» YOUR TASK: From the listing below, pull out every line that contains the word "Expand", matching uppercase and lowercase letters exactly.

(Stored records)
───
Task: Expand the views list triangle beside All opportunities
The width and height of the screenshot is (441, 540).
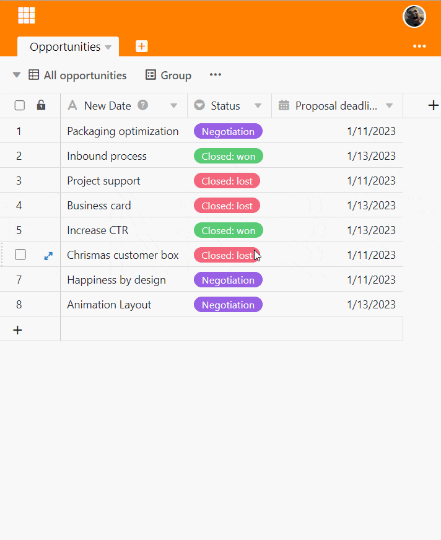Action: click(x=17, y=76)
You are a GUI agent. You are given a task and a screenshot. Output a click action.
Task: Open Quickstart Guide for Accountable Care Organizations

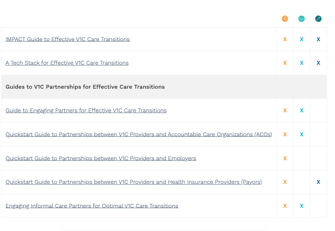(x=139, y=134)
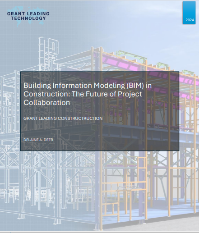Screen dimensions: 199x233
Task: Click the word TECHNOLOGY in the logo
Action: (x=28, y=18)
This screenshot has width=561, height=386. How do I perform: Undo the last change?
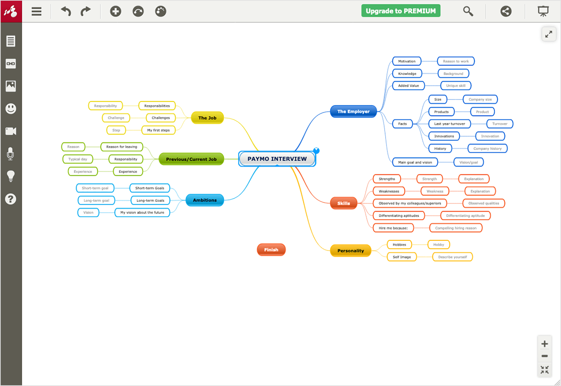click(65, 11)
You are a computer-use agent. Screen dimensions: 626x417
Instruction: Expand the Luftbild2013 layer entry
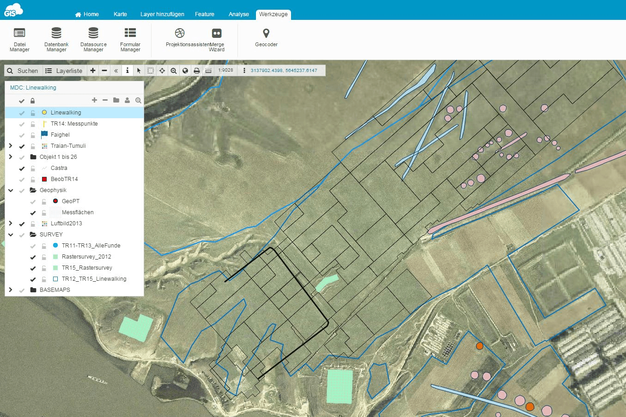[10, 223]
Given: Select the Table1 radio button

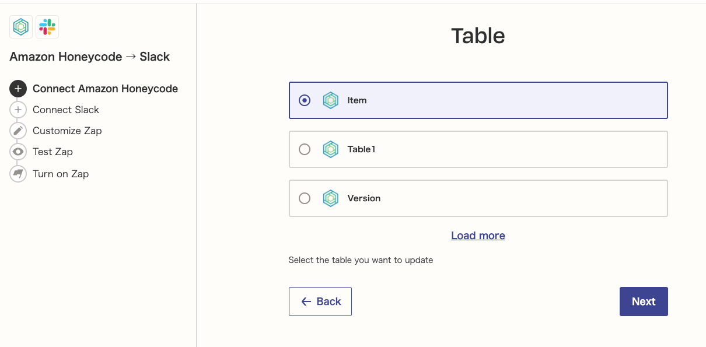Looking at the screenshot, I should [x=304, y=149].
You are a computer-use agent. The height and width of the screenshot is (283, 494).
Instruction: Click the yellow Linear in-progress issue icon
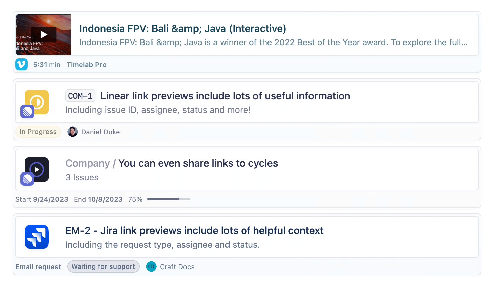click(37, 102)
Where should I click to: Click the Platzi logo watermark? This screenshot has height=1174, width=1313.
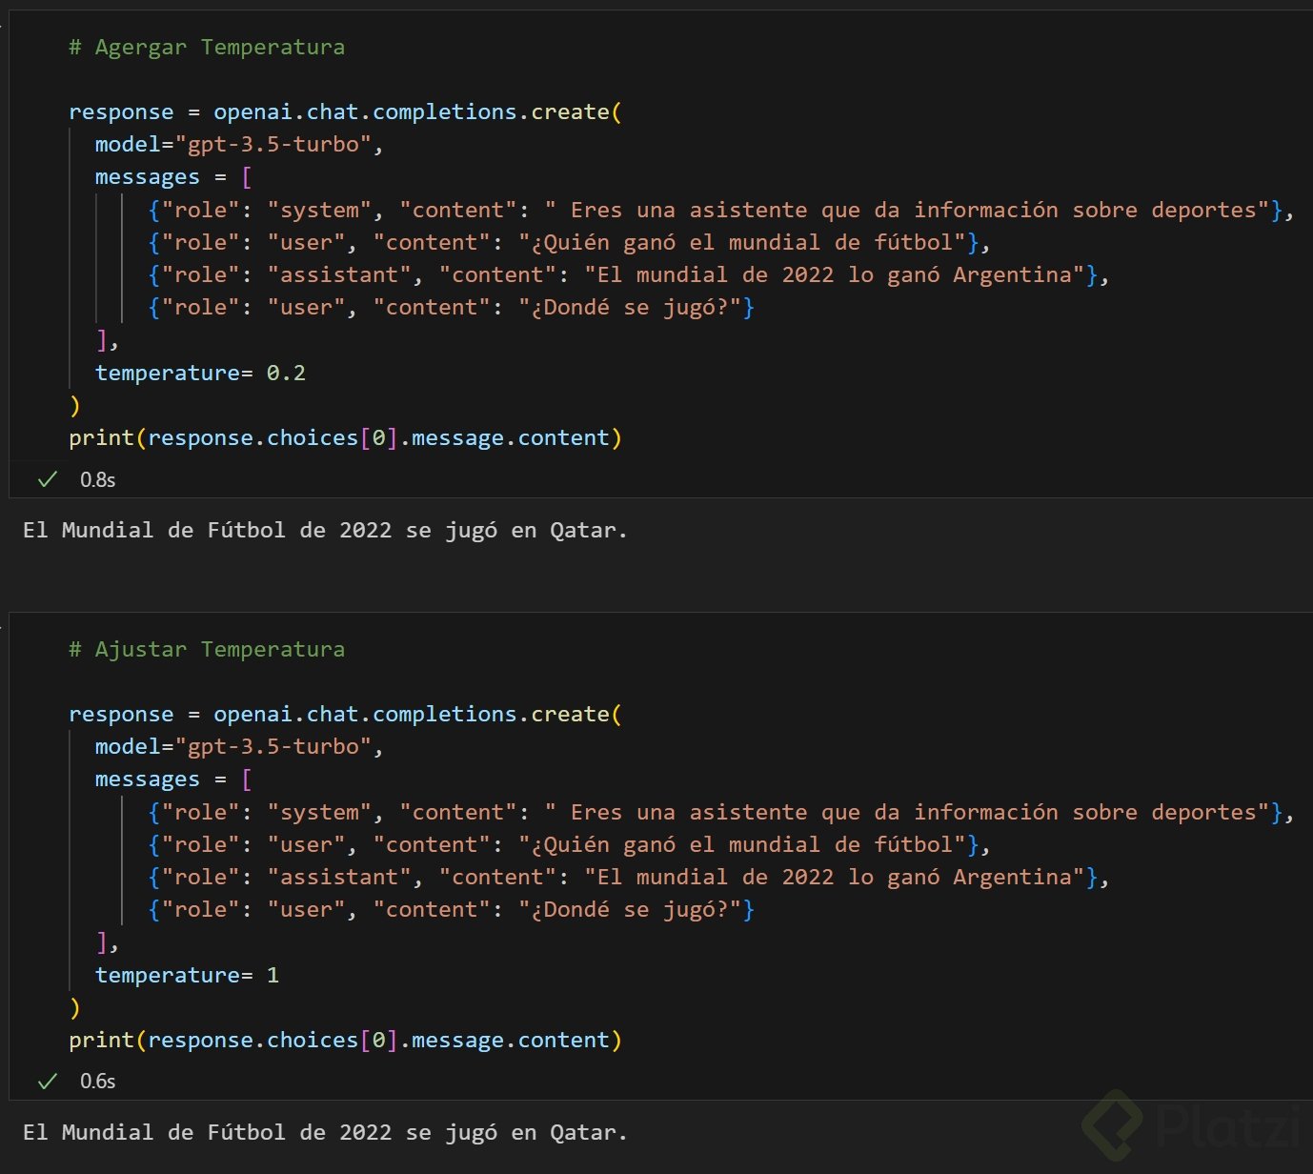pos(1193,1125)
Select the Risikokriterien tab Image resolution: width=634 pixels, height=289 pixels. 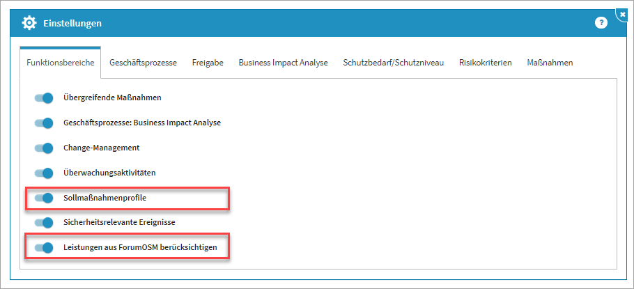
───
» THE SOLUTION:
Task: Expand the views list triangle beside All opportunities
Instruction: Expand the Luftbild2013 layer entry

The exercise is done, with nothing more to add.